### Task statement
Write out the lines between the one holding "Given: Open the WYPŁATA payout row details" and the one holding "should pyautogui.click(x=139, y=373).", inclusive, with the pictures left out.

━━━

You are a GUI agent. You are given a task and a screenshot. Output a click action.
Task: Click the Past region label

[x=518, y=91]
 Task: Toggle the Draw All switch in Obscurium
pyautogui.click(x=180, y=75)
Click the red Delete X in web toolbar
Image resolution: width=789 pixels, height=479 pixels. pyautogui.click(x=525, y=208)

━━━

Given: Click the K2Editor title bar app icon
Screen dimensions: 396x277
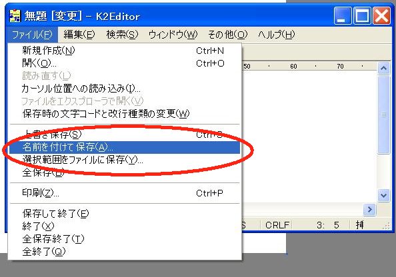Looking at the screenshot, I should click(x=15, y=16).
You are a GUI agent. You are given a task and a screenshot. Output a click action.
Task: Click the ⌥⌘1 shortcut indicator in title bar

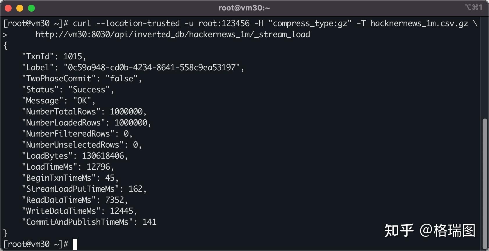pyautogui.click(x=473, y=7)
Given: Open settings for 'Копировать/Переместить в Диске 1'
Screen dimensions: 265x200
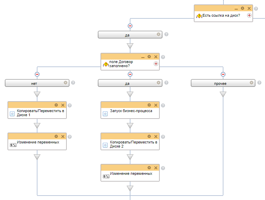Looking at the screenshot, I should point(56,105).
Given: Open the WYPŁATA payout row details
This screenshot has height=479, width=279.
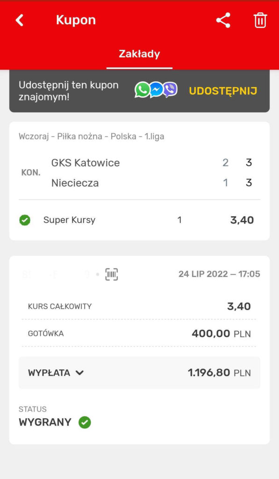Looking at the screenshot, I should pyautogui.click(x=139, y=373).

━━━

### The completed task
Given: Open the WYPŁATA payout row details
This screenshot has height=479, width=279.
Looking at the screenshot, I should pyautogui.click(x=139, y=373).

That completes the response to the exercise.